----- Passage to read

Prisons Memory Archive: researching and identifying appropriate software for a digital interactive archive.

Lead Research Organisation: University of Ulster
Department Name: Faculty of Arts


The Prisons Memory Archive (PMA) is a digital interactive audio visual archive of the stories of those who experienced the political prisons during the Troubles in Northern Ireland.

The prisons played an iconic role during this period, influencing and in turn influenced by outside politics and society. The central role played by the prisons during the violence and in the peace process alllows their story to operate as a micro-story of the Troubles. However, the story of the everyday regimes has never been comprehensively told. As a result of the Belfast Agreement of 1998, political prisoners were released. The audio visual recordings were made at the site of the now disused prisons during 2007 and 2008.

----------
----- Information shown

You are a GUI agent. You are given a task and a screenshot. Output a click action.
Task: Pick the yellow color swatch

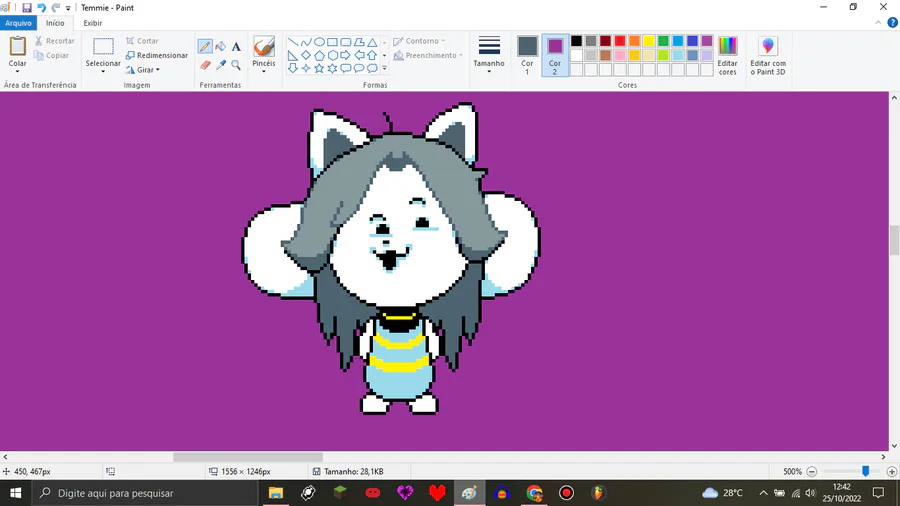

----------

What to work on ->
**a.** According to the Prisons Memory Archive text, when were the audio visual recordings made?
**b.** Replace "the Troubles" with "the conflict" in the Prisons Memory Archive text, then write out everything from "Lead Research Organisation: University" down to "2007 and 2008.".

Task answers ->
**a.** During 2007 and 2008.

**b.**
Lead Research Organisation: University of Ulster
Department Name: Faculty of Arts


The Prisons Memory Archive (PMA) is a digital interactive audio visual archive of the stories of those who experienced the political prisons during the conflict in Northern Ireland.

The prisons played an iconic role during this period, influencing and in turn influenced by outside politics and society. The central role played by the prisons during the violence and in the peace process alllows their story to operate as a micro-story of the conflict. However, the story of the everyday regimes has never been comprehensively told. As a result of the Belfast Agreement of 1998, political prisoners were released. The audio visual recordings were made at the site of the now disused prisons during 2007 and 2008.